In this experiment, mouse fibroblasts expressing the surface glycoprotein gene CD1d were fixed, immunostained, and imaged on a confocal microscope. This image shows a single section of a Z stack at 40X magnification, where CD1d is stained in red. The sample was costained with LAMP-1, a lysosomal marker, in green. Nuclear stain DAPI was used to show the nuclei of the cells.
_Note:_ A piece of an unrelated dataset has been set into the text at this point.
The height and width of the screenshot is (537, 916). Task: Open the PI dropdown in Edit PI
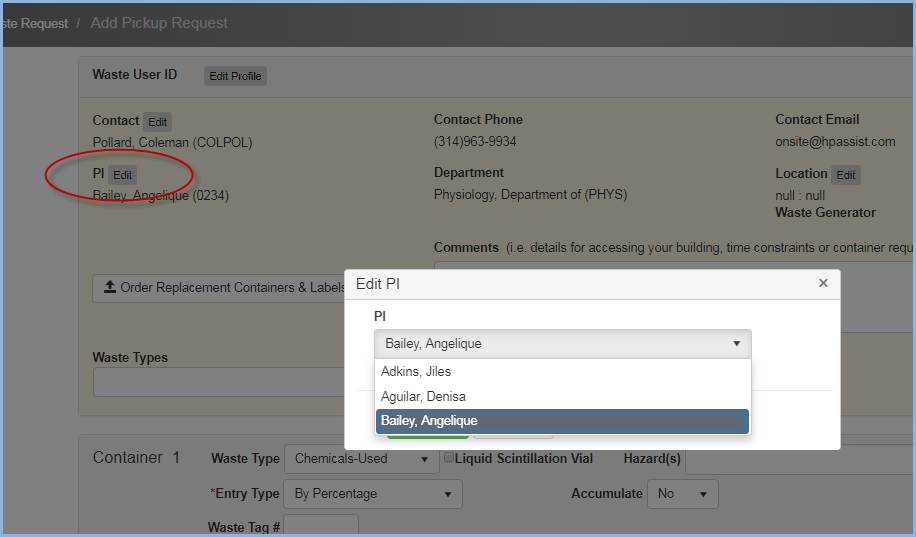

In a composite image where the three different channels are merged, the appearance of yellow results from overlap of the red and green channels, and indicates an area where CD1d and LAMP-1 are co-localized in the lysosomes. Areas where only one color is present indicate the presence of CD1d or LAMP-1 without co-localization. This image shows a 3D rendering of the cells constructed from images captured in the z-stack and this method enabled the construction of a side view of this group of cells. This following image shows a slice out of the z-stack at 100X magnification, demonstrating the expression patterns of these two proteins in greater detail. The pink outlined box on the right side of the image displays the cross-section of the x-coordinate designated by the pink line in the image, which represents the side view at the pink line. Similarly, the blue outlined box on the bottom of the image shows the cross-section of the y-coordinate designated by the blue line in the image, which represents the front view at the blue line. The 3D rendering of the z-stack image enables users to view the image in 3D, visualizing all of the x, y, and z planes. This can be used to study co-localization of the different stains at different regions within the cell.